- **WHAT YOU ARE ASKED TO DO**
Return, word for word, the line that contains "Task: Select the orange Health Care bar" and every line after it through the end of the records.
** LISTED RECORDS follows **
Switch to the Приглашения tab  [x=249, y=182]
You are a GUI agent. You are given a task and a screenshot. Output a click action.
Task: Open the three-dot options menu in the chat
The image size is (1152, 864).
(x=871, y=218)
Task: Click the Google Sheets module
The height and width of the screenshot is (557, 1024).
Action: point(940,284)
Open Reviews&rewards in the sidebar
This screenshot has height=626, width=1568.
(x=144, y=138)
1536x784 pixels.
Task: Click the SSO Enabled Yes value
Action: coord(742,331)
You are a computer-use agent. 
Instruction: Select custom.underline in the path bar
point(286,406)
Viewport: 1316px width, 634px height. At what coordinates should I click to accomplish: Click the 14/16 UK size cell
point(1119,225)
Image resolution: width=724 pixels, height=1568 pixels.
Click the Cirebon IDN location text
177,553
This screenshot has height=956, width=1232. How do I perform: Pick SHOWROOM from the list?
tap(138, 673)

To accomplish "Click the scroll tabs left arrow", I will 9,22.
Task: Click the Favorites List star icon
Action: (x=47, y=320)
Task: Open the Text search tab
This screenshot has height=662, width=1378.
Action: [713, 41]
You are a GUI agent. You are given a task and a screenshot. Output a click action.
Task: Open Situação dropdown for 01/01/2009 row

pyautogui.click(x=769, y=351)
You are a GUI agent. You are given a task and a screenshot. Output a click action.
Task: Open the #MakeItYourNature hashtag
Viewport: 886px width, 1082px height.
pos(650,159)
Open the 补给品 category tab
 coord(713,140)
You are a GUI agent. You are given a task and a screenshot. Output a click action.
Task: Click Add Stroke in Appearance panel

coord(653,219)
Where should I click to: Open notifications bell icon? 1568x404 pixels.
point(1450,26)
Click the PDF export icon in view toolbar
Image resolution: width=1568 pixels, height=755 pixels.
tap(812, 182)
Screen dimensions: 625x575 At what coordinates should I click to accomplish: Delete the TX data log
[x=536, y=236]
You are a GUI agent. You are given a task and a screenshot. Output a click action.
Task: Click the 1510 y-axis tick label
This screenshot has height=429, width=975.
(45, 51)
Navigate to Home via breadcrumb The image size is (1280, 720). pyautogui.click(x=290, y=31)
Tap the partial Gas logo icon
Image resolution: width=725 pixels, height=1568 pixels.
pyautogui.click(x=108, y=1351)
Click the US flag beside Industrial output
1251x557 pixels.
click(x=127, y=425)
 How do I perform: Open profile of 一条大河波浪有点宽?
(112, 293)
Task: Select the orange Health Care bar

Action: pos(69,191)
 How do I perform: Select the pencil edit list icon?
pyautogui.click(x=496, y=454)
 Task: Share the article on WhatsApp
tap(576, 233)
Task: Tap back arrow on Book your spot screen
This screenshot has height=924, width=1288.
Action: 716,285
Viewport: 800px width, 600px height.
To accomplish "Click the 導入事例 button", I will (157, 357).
** End of LISTED RECORDS **
- **RESPONSE**
Task: Select the orange Health Care bar

Action: pos(69,191)
 How do I perform: Select the pencil edit list icon?
pyautogui.click(x=496, y=454)
 Task: Share the article on WhatsApp
tap(576, 233)
Task: Tap back arrow on Book your spot screen
This screenshot has height=924, width=1288.
Action: 716,285
Viewport: 800px width, 600px height.
To accomplish "Click the 導入事例 button", I will (157, 357).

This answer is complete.